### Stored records
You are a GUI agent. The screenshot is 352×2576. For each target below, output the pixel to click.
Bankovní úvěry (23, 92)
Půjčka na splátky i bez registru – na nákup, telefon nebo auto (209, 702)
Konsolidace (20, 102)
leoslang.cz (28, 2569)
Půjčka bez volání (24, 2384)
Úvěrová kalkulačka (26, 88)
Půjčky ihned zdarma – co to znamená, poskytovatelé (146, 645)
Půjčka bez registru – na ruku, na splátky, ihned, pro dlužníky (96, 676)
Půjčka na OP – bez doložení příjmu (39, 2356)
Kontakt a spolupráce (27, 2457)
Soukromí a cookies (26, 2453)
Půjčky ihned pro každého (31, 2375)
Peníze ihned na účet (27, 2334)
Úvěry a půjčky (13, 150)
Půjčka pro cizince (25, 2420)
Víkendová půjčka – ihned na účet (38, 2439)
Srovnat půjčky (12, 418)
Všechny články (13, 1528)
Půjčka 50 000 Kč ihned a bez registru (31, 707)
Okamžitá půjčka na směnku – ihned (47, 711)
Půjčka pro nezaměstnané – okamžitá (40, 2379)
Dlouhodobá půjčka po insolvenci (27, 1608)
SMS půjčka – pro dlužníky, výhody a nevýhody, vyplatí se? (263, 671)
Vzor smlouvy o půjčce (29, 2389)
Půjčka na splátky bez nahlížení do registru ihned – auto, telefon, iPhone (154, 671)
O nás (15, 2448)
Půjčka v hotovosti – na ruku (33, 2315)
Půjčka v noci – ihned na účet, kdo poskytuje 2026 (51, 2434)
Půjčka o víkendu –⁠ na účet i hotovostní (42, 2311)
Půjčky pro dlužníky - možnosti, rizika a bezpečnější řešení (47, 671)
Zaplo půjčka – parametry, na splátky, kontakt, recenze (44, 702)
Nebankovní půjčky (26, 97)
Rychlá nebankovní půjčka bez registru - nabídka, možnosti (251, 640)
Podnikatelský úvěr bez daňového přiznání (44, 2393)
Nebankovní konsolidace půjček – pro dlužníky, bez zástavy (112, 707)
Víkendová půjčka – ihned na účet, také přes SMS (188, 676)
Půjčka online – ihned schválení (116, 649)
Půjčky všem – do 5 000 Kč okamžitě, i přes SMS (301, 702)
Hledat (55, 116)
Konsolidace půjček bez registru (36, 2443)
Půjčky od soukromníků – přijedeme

### The task
Copy out exactly the lines from the one containing "Půjčka na splátky bez" through the last line above, keeping both end lines.

### Result
Půjčka na splátky bez nahlížení do registru ihned – auto, telefon, iPhone (154, 671)
O nás (15, 2448)
Půjčka v hotovosti – na ruku (33, 2315)
Půjčka v noci – ihned na účet, kdo poskytuje 2026 (51, 2434)
Půjčka o víkendu –⁠ na účet i hotovostní (42, 2311)
Půjčky pro dlužníky - možnosti, rizika a bezpečnější řešení (47, 671)
Zaplo půjčka – parametry, na splátky, kontakt, recenze (44, 702)
Nebankovní půjčky (26, 97)
Rychlá nebankovní půjčka bez registru - nabídka, možnosti (251, 640)
Podnikatelský úvěr bez daňového přiznání (44, 2393)
Nebankovní konsolidace půjček – pro dlužníky, bez zástavy (112, 707)
Víkendová půjčka – ihned na účet, také přes SMS (188, 676)
Půjčka online – ihned schválení (116, 649)
Půjčky všem – do 5 000 Kč okamžitě, i přes SMS (301, 702)
Hledat (55, 116)
Konsolidace půjček bez registru (36, 2443)
Půjčky od soukromníků – přijedeme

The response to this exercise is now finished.